▸ **Exercise**: Before copying, set aside the pictures; then restate exactly the lines from the one with "This screenshot has height=473, width=579." through the last line of the records.

▸ **Collected data entries**:
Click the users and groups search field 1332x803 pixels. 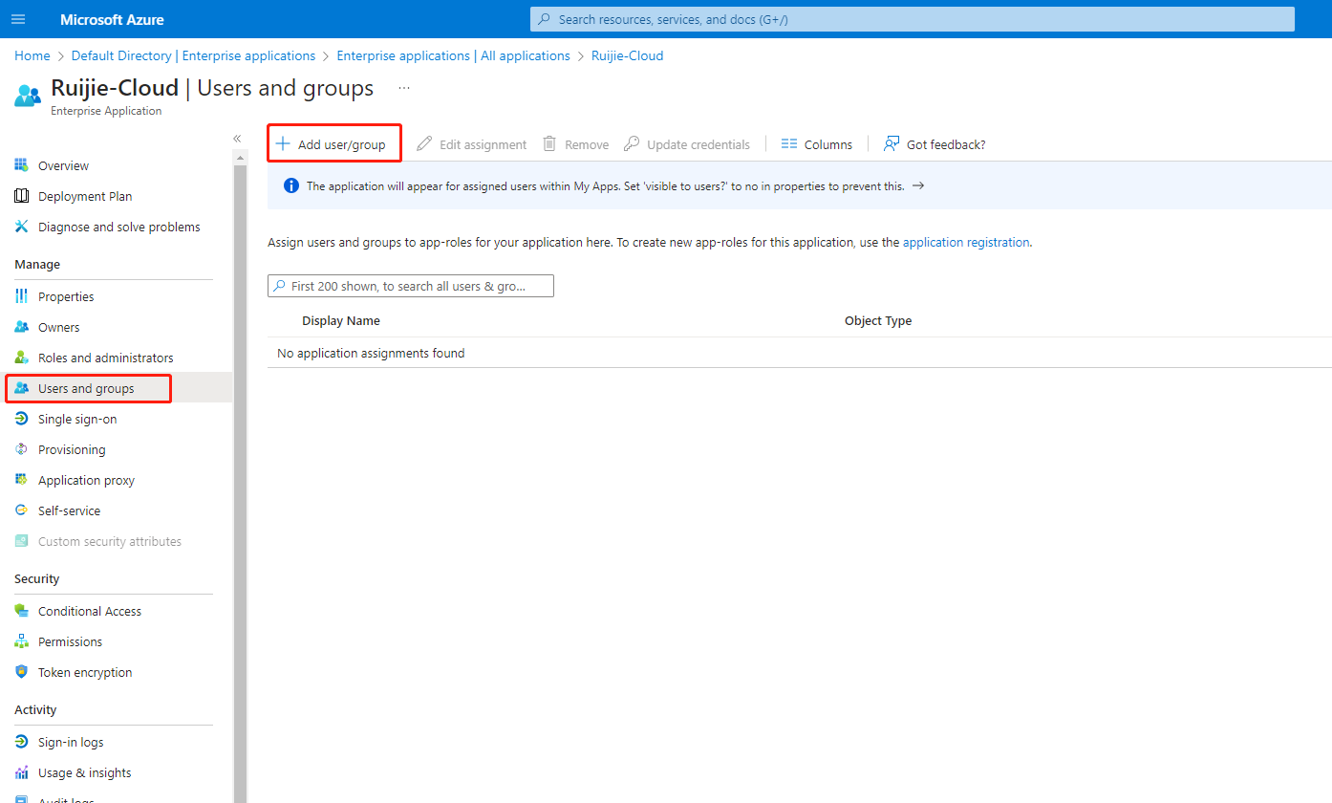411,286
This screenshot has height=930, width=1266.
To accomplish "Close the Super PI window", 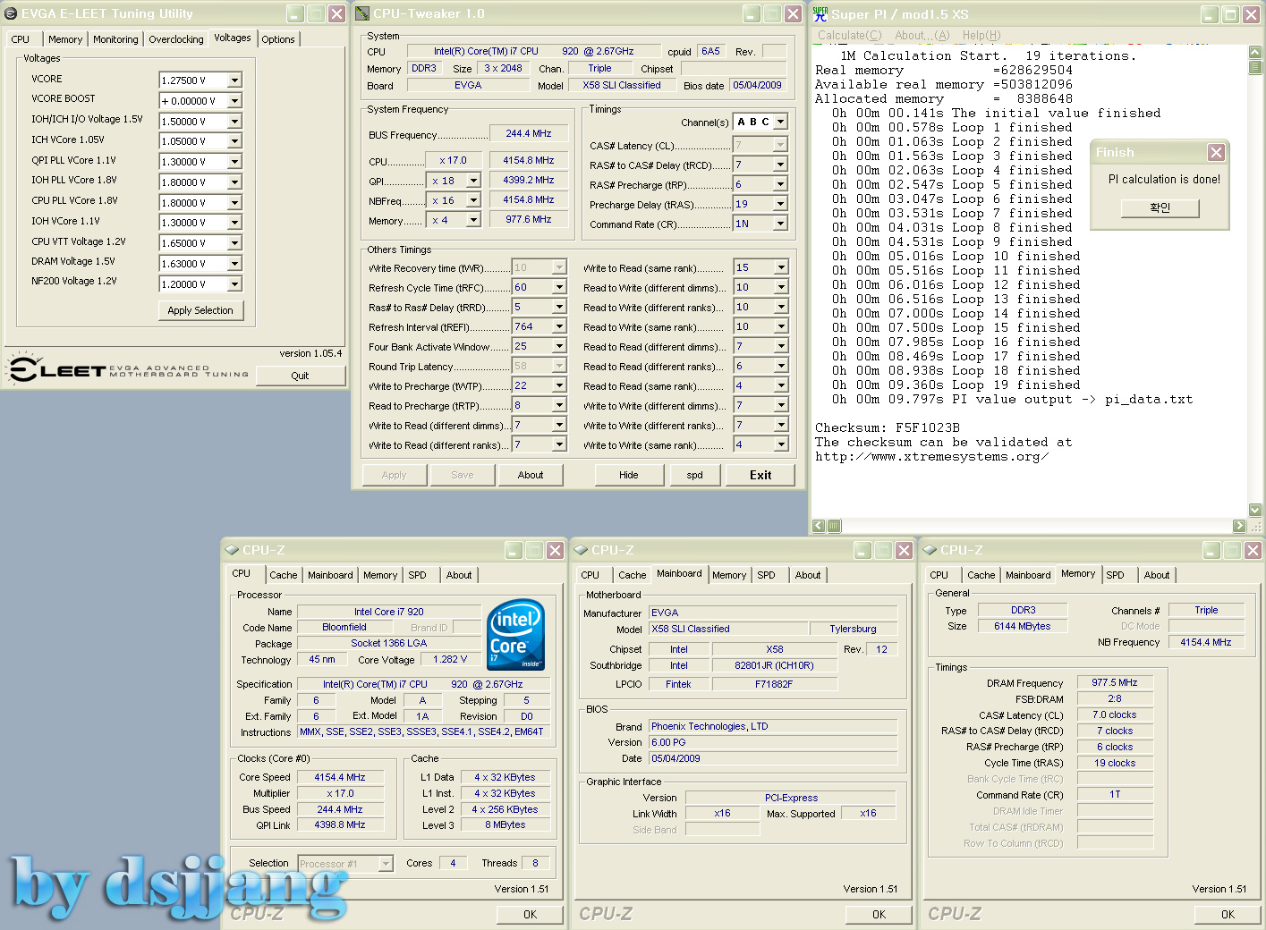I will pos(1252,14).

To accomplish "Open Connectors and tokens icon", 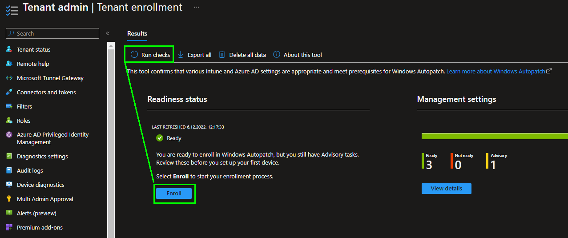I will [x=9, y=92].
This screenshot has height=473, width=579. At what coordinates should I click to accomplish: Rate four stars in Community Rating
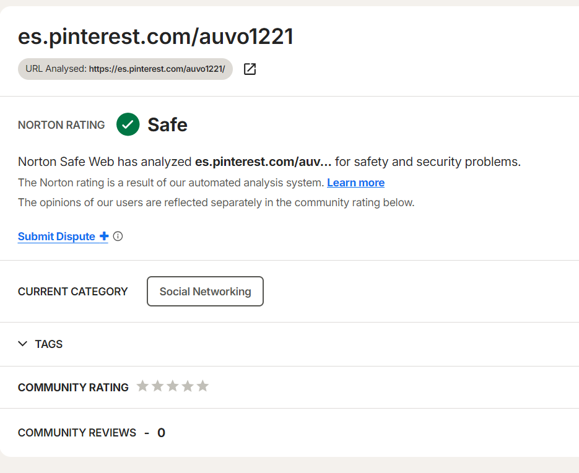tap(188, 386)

▸ **Exercise result**:
This screenshot has height=473, width=579. At what coordinates should I click to accomplish: Rate four stars in Community Rating
tap(188, 386)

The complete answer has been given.